[TEXTE SOURCE]
%%

Pour la deuxième fois, 8 ans après le premier épisode (2011), je suis à nouveau jury dans le cadre du Prix du meilleur polar des éditions Points.
Concrètement, cela signifie dix livres à lire pour déterminer quel auteur, quel style, quelle intrigue tire le mieux son épingle du jeu. Tous les titres, logiquement, sont publiés par les éditions Points au format poche – ils sont d’ailleurs en librairie estampillés d’un « Sélection des lecteurs ».
J’ignore comment la sélection initiale est faite. Certains de ces livres sont parus à l’origine il y a plus de vingt ans, d’autres datent d’à peine plus d’un an. La majorité sont signés par des auteurs français, mais la sélection nous balade dans d’autres contrées. A ce jour, j’ai six livres sous la main (quatre arriveront plus tard), dont la moitié de lus à l’heure où j’écris ce premier article.
Pour résumer brièvement mon expérience d’il y a 8 ans, il y avait dans le lot deux véritables pépites comme je l’avais signalé à l’époque : Leonardo Padura et son Les brumes du passé (Cuba), et Pete Dexter pour son Cotton Point (Etats-Unis) que le jury avait très majoritairement plébiscité (les deux titres avaient reçu le plus de votes, avec une belle avance pour le second). Il y avait aussi de très mauvais titres (Origine par Diana Abu-Jaber demeure parmi mes pires lectures). Des choses efficaces, certaines banales, des moments de détente, des moments d’ennui, des moments de fascination. Bref, un panel du polar finalement assez éclectique et, en somme, fidèle à la diversité de l’éditeur.
Pour le coup, je considère Rivages et Points comme les meilleures maisons d’édition de roman policier à l’heure actuelle en France (sans prendre en compte les classiques de la littérature policière vieux de plusieurs décennies). Et, dans le cas de Points, j’y ai mes fétiches : notamment Leonardo Padura, Jean-François Vilar, Pete Dexter, Cormac McCarthy (un seul livre classé en polar, le reste est considéré comme littérature à part entière – la démarcation est discutable dans les deux sens et on rentrerait dans un débat sans fin, où Padura serait convoqué une fois encore, et bien d’autres).

%%

[EXTRAIT DE DONNÉES]
%%

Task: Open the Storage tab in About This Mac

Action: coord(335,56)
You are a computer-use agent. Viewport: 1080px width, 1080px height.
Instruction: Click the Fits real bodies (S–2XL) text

%%

[TRAVAIL À FAIRE]
1. Dans le texte sur le Prix du meilleur polar, quelles maisons d'édition l'auteur considère-t-il comme les meilleures en roman policier en France à l'heure actuelle ?
2. Poursuivez le texte sur le Prix du meilleur polar à la suite de sa dernière phrase.

[CORRIGÉ DE L'EXERCICE]
1. Rivages et Points.

2.
Pour la fournée annuelle des dix sélectionnés, plus encore qu’il y a huit ans, j’ai choisi d’être aux aguets, mordant, de relever autant que possible le moindre accroc comme les traits de génie, les ratés dans l’intrigue ou la narration comme les pointes marquantes en cours de lecture. Bref, de tenter autant que possible de désosser chaque livre tour à tour de façon assez détaillée sans pour autant donner trop d’éléments pour ne pas vous gâcher la lecture (à plus forte raison si le livre ou l’auteur sont bons !).
Je publierai donc un article pour chaque livre afin de partager mon retour sur les pages tournées, en essayant aussi de renifler un peu l’architecture ou les références de tel ou tel auteur, ou plus simplement le pourquoi (de façon bien subjective) du fonctionnement efficace ou non du bouquin. Tout cela de façon chronologique selon mon ordre de lecture.
Bref, place au sujet avec le premier livre ouvert dans cette série (les six premiers auteurs me sont tous inconnus) :
Renaud S. Lyautey – Les saisons inversées
Et ce premier contact n’est pas bon. Pas dramatique pour autant, mais mauvais, par trop convenu, et les éléments qui composent l’intrigue sont mal répartis. Explications.
Le livre est publié à l’origine en 1999 et il s’agit alors du premier roman que signe Lyautey. « Meurtre au Quai d’Orsay » indique le sous-titre, et le quatrième de couverture nous annonce une plongée dans « l’agitation du ministère », sans compter que l’auteur est lui-même présenté comme diplomate et ambassadeur (il semble que Lyautey soit un pseudonyme), ce qui rajoute sur le tout un enrobage de vécu, de fidèle, de crédible.
Pour le lecteur, cela ajoute une curiosité aussi ; si les couloirs du Quai des Orfèvres sont un coin assez familier dans le polar français, les couloirs d’un ministère sont moins souvent arpentés par un protagoniste et le lecteur qu’il entraîne derrière lui. Et puis, il y a du même coup ce doute, savoir si l’on s’apprête à ouvrir un polar dans un cadre ministériel (un simple paysage finalement) ou si l’intrigue va carrément tomber dans le politique et sortir ainsi un peu plus des sentiers battus. Alors, quid ?
Tout débute avec le meurtre d’un diplomate à l’intérieur du Quai d’Orsay. Et le protagoniste, René Turpin, se retrouve embarqué dans l’enquête par sa hiérarchie, pas vraiment contre son gré, mais sans y avoir une réelle motivation personnelle, d’abord pour aider la DST qui enquête et n’est pas assez familière des couloirs feutrés du ministère.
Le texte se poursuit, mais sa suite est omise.